In the listing, find every line that has the string "computer" and copy it.

- DATA TO PROCESS -
■ ■ ■ ■ ■
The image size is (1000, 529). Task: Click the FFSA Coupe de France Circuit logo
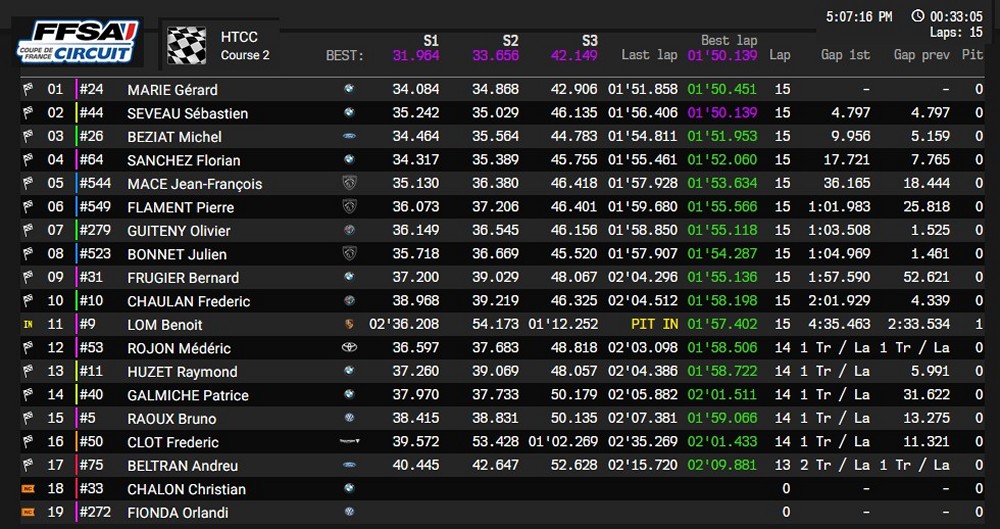point(76,42)
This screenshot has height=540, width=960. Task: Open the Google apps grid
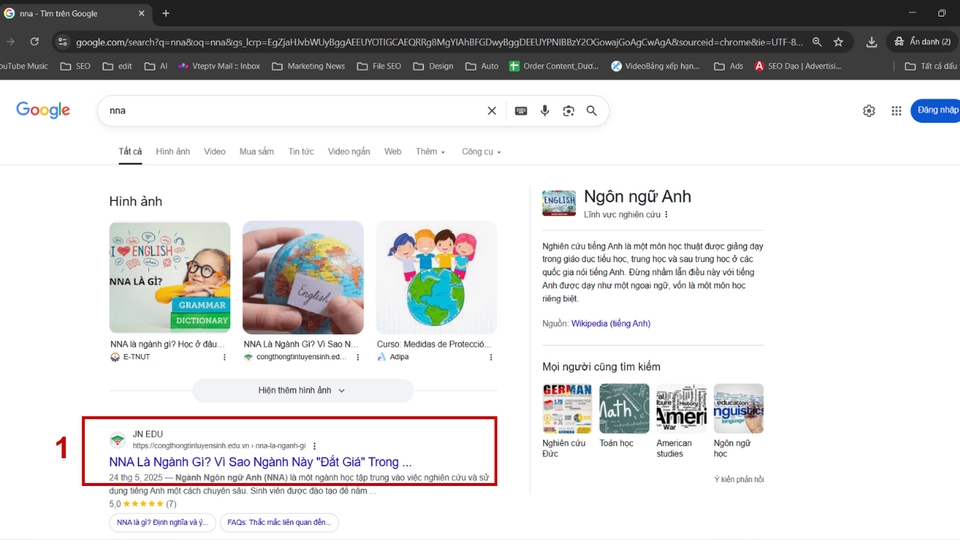[x=896, y=111]
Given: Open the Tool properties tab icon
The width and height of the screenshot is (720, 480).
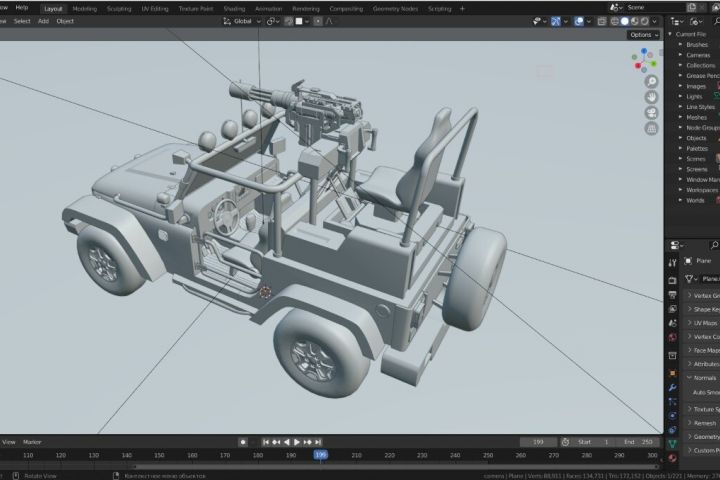Looking at the screenshot, I should [x=672, y=263].
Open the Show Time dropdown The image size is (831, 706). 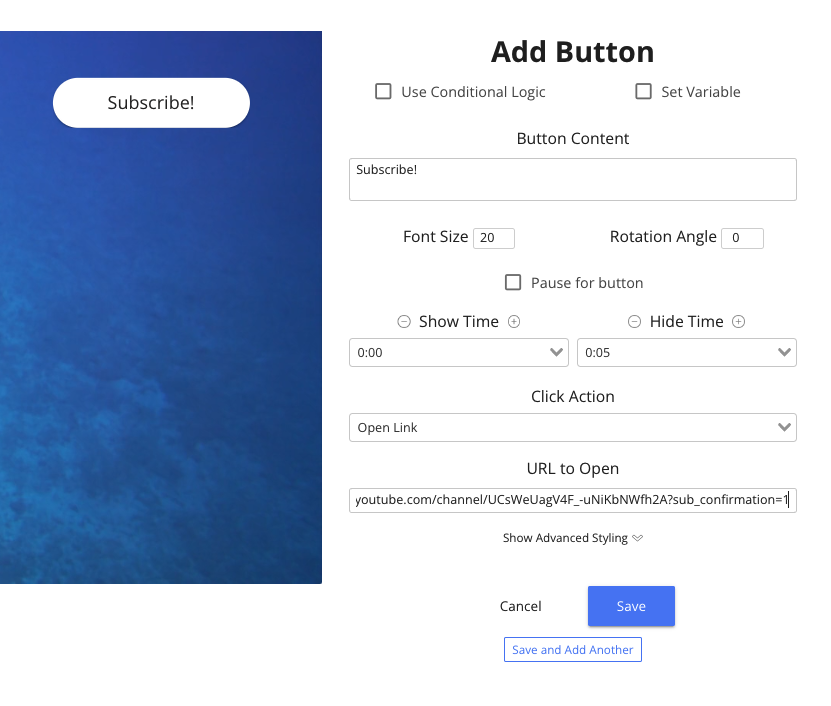458,353
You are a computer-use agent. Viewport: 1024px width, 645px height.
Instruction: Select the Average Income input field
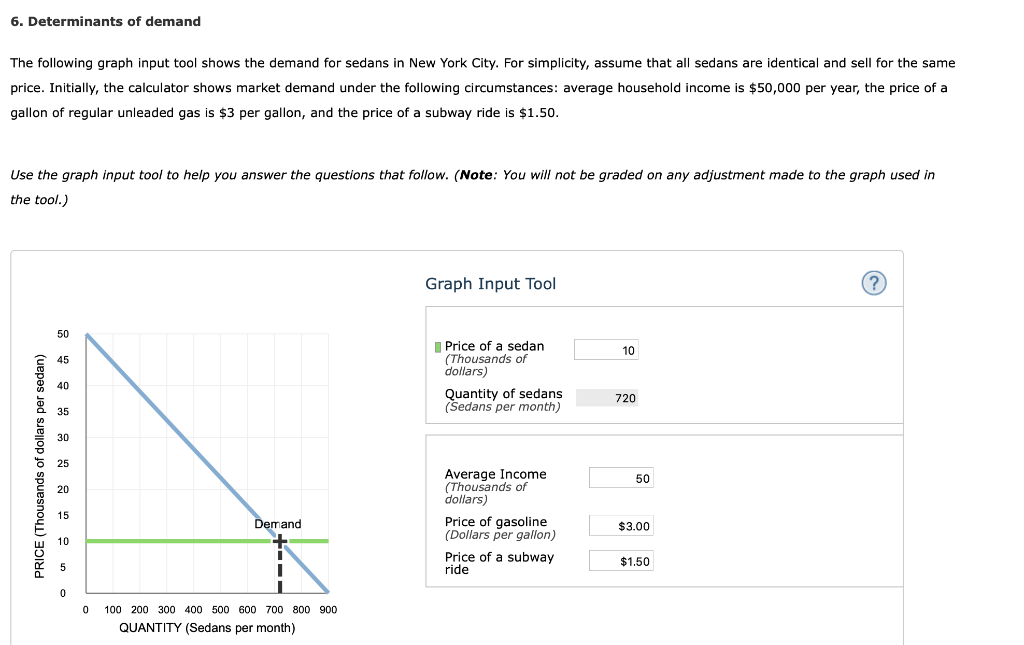tap(621, 477)
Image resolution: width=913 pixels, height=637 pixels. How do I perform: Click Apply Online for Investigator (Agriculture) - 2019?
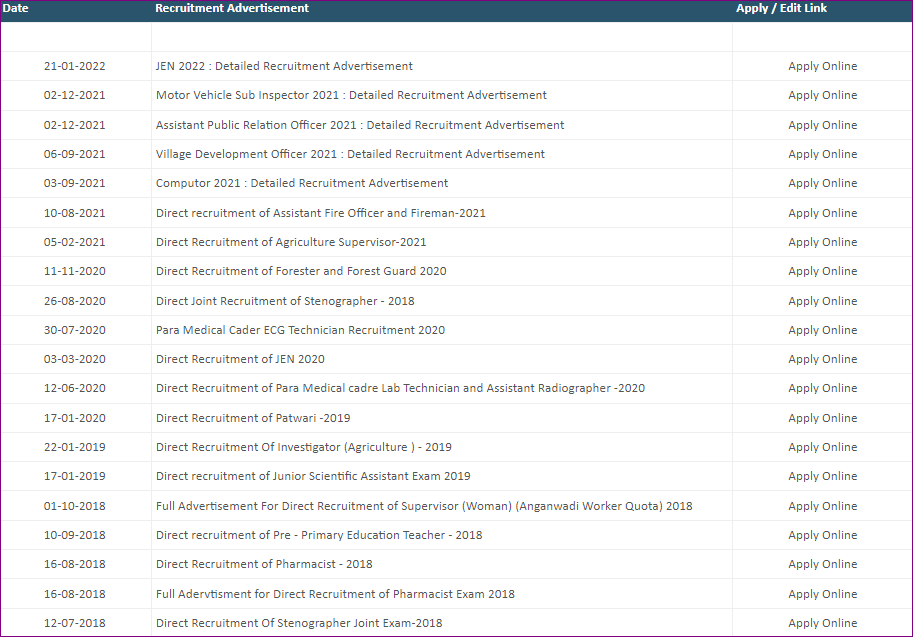tap(822, 447)
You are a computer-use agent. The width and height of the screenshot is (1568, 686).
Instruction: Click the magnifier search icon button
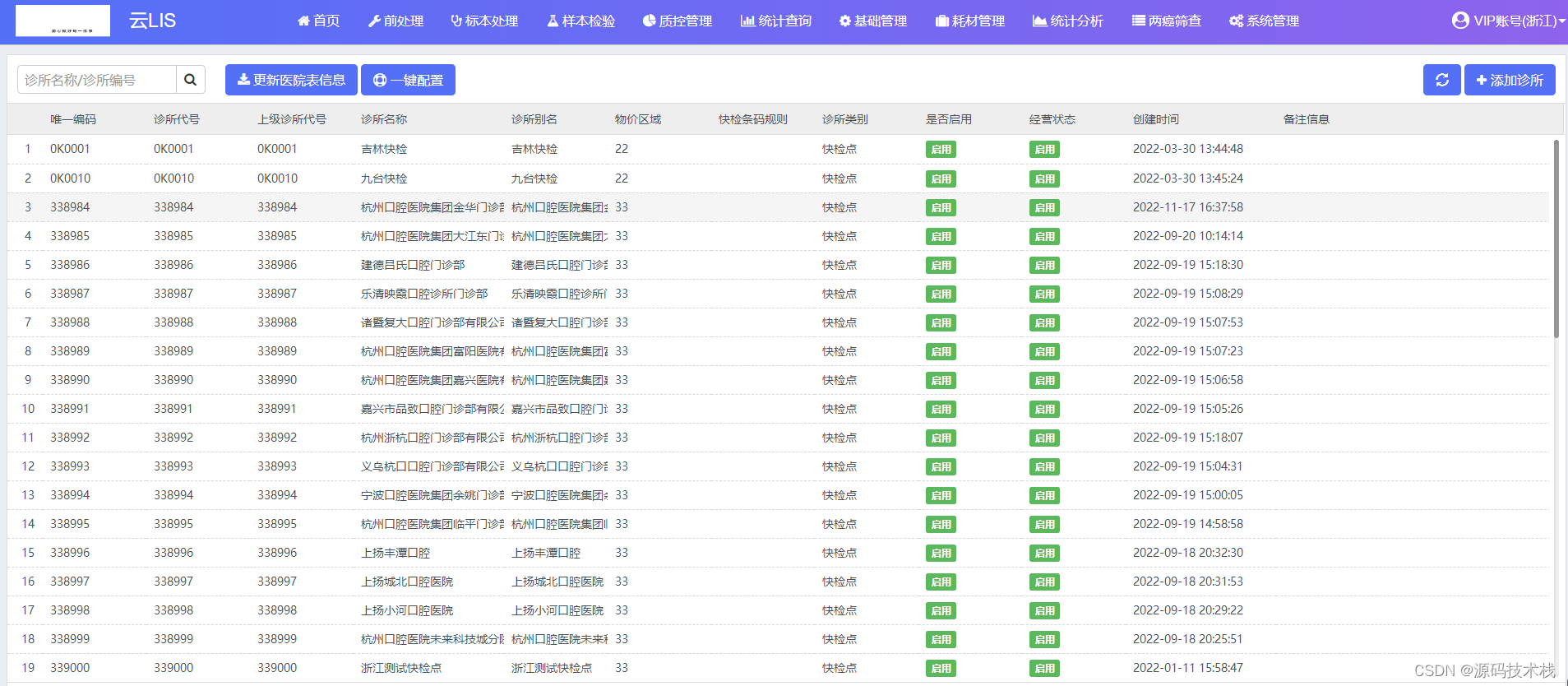pos(190,80)
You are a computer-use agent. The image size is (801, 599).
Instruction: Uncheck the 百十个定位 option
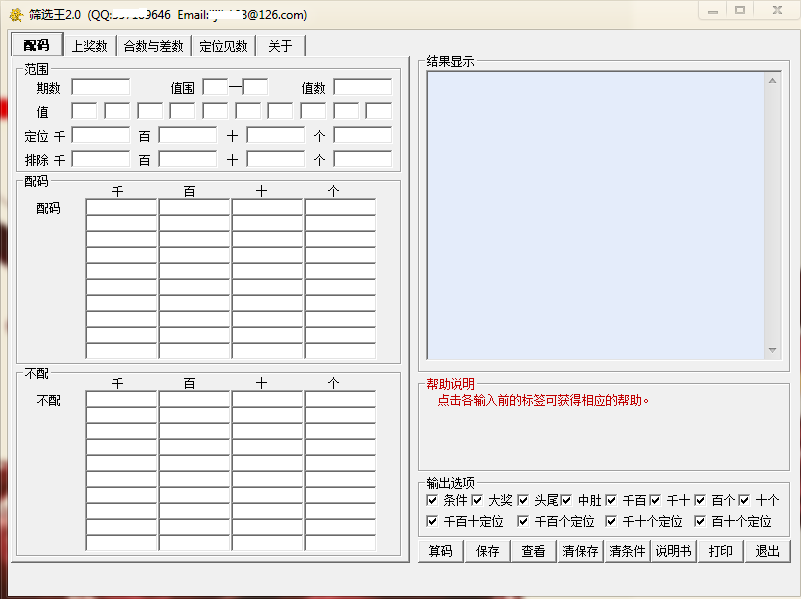[700, 521]
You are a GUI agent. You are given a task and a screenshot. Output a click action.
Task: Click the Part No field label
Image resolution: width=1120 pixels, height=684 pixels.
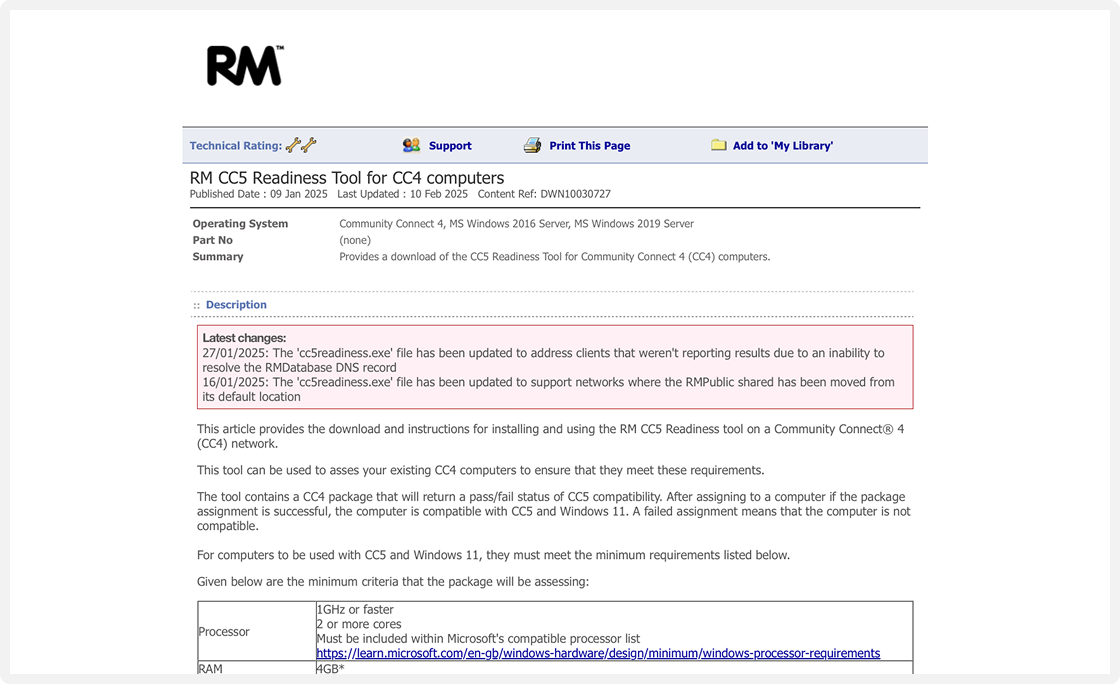212,240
■ ■ ■ ■ ■
- SOLUTION TO THE PROBLEM -
You are a computer-use agent. Viewport: 1024px width, 645px height.
You are a computer-use agent. The width and height of the screenshot is (1568, 686).
You are a computer-use agent. The image size is (801, 599).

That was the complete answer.